Milliardaires, brexiteurs et menteurs

16 Décembre 2020

Jim Ratcliff, présenté comme la première fortune de Grande-Bretagne avec ses 21 milliards de livres, est un chaud partisan du Brexit.

Il déclarait en 2015 : « Les Britanniques sont parfaitement capables de s’occuper d’eux-mêmes et n’ont pas besoin que Bruxelles leur dise ce qu’ils devraient faire. » En même temps, pour se préserver de l’impôt, Ratcliff installait en 2018 le siège de son groupe à Monaco.
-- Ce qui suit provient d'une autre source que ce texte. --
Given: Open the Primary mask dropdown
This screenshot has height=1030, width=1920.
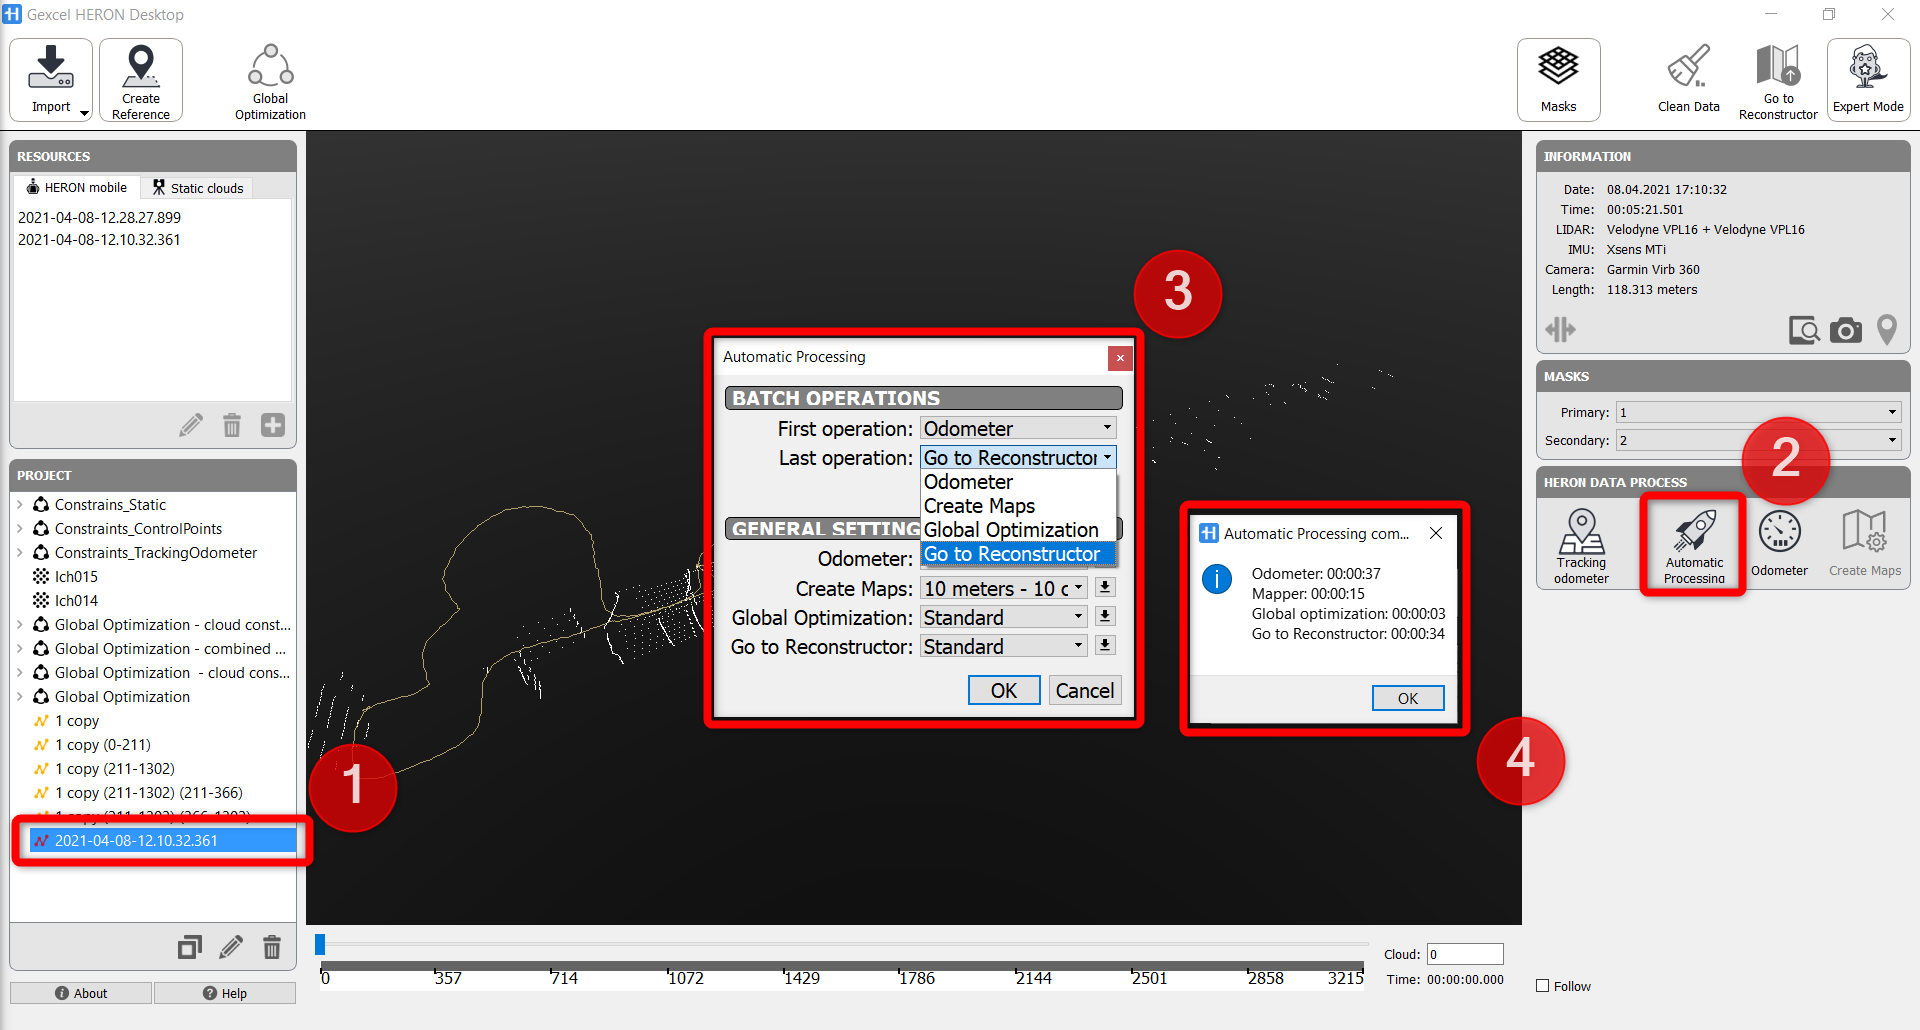Looking at the screenshot, I should point(1758,412).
Ce même milliardaire prêchant le nationalisme, déjà lié au groupe Daimler-Mercedes avec la course automobile, a fait encore plus fort. Après avoir promis de créer une grande usine automobile en Écosse, il annonçait en juillet dernier l’abandon de ce projet pour l’installer en France, en Moselle, dans le cadre d’un arrangement fructueux avec Daimler, sur le dos des 1 600 salariés de la Smart et de ses sous-traitants.
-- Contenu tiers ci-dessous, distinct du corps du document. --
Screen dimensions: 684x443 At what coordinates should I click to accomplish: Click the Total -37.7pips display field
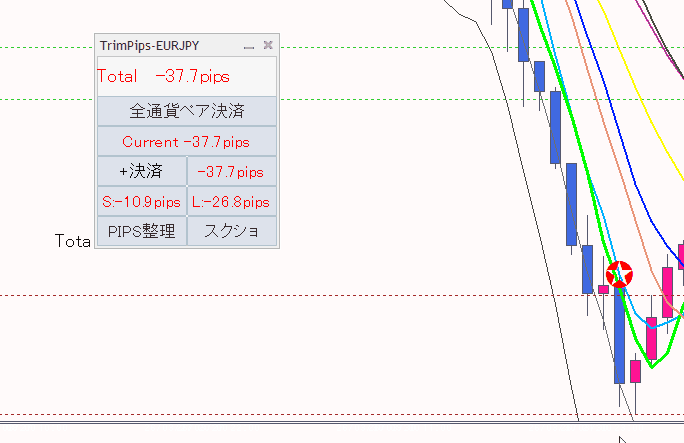pos(186,76)
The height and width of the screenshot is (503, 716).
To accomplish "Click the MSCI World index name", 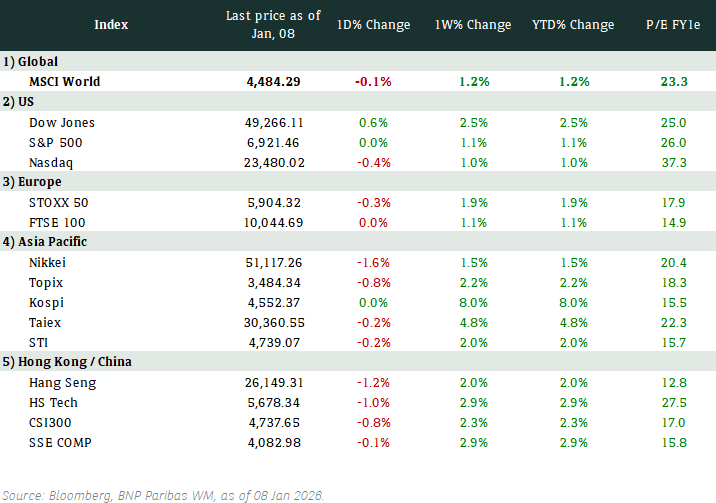I will pos(66,82).
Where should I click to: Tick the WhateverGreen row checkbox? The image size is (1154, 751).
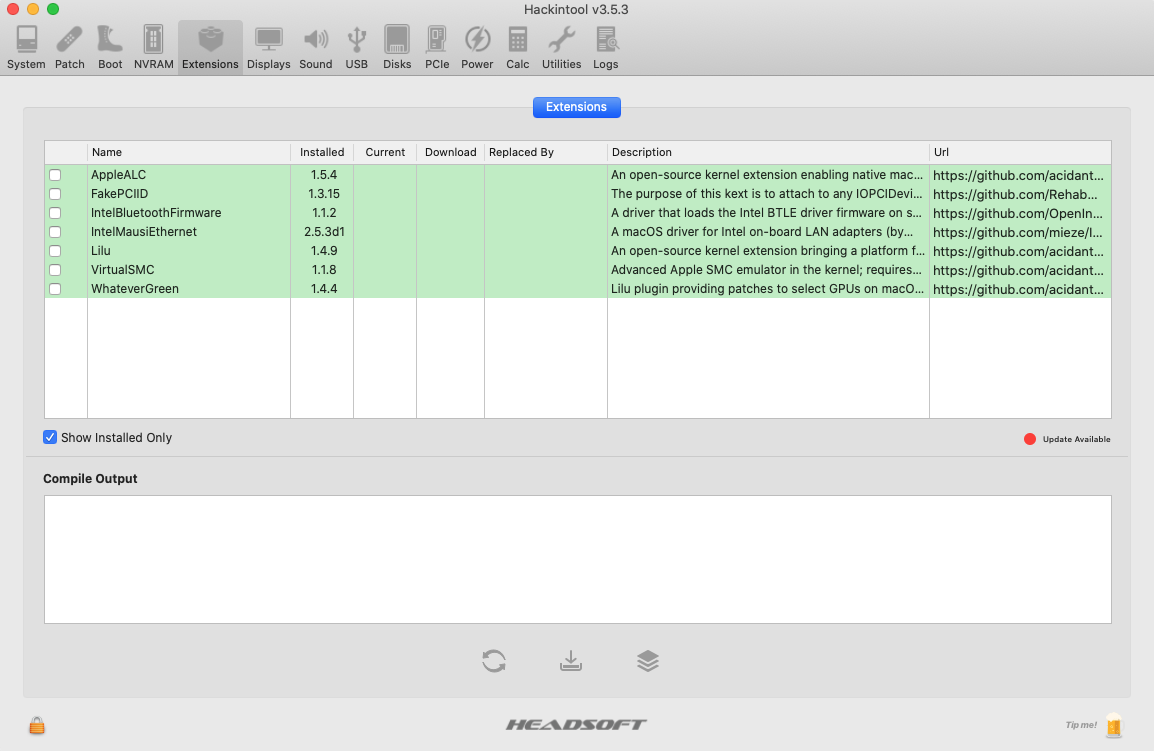(x=55, y=289)
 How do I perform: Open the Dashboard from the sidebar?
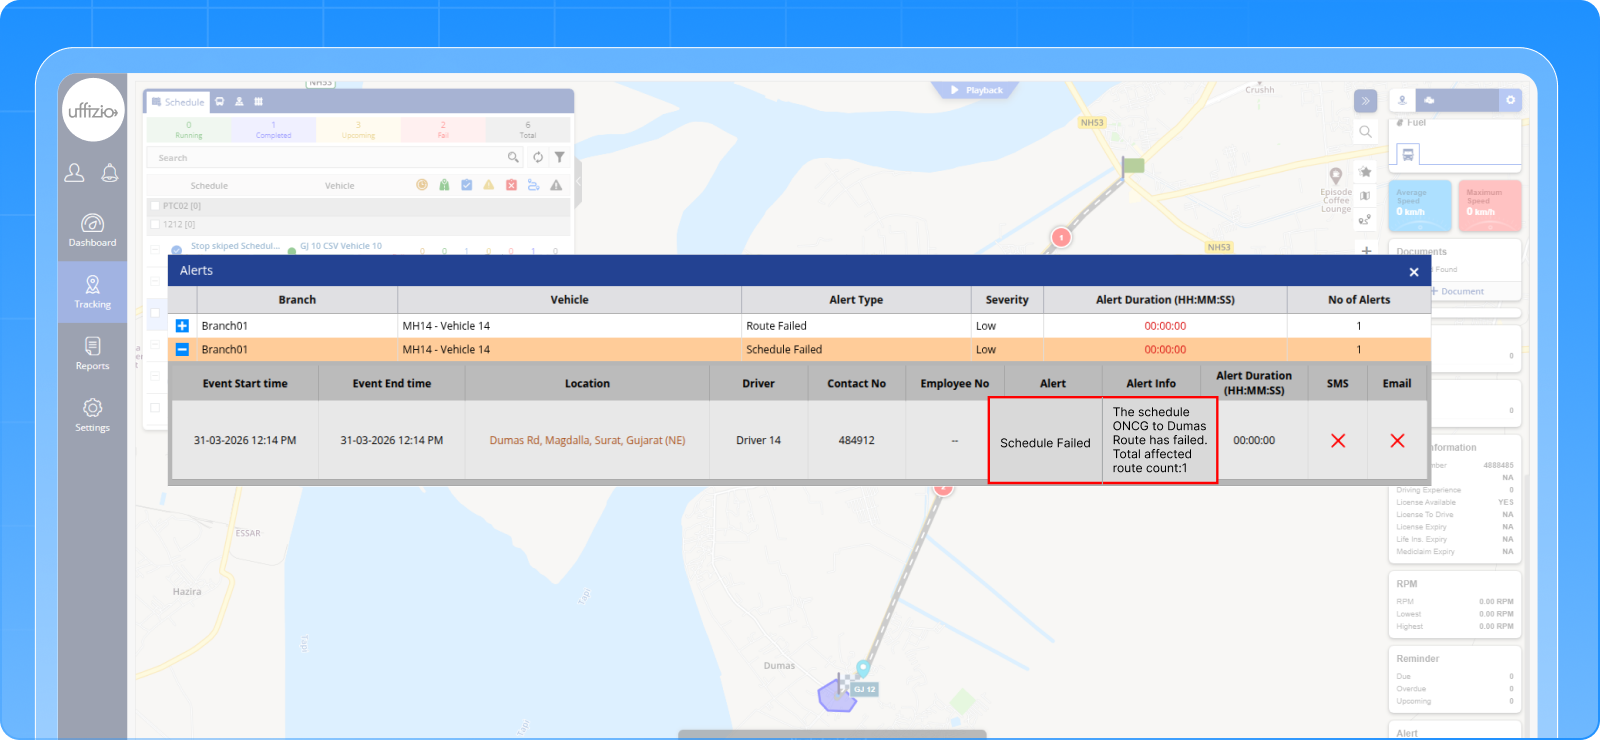(92, 230)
Il n’est pas le seul à concilier discours nationaliste et optimisation internationale des profits. Jacob Rees- Mogg, brexiteur notoire, a lancé en Irlande (qui reste dans l’Union européenne) deux fonds d’investissement. Un autre conservateur champion du Brexit, John Redwood, avait conseillé à ses clients d’une société de gestion d’investir leur argent en Europe.

Prêcher le nationalisme pour domestiquer la population, se servir de l’État comme d’une vache à lait et transporter son capital là où il sera le plus rentable, est le comportement usuel des bourgeois de tous les pays. Mais les circonstances de la crise font que les petites manœuvres des politiciens britanniques et des capitalistes qui les soutiennent et les financent se sont transformées en l’imbroglio du Brexit, dont ils n’arrivent pas à se sortir.

Face à l’irresponsabilité, à l’avidité et aux mensonges de ces milliardaires, le capitalismexit s’impose.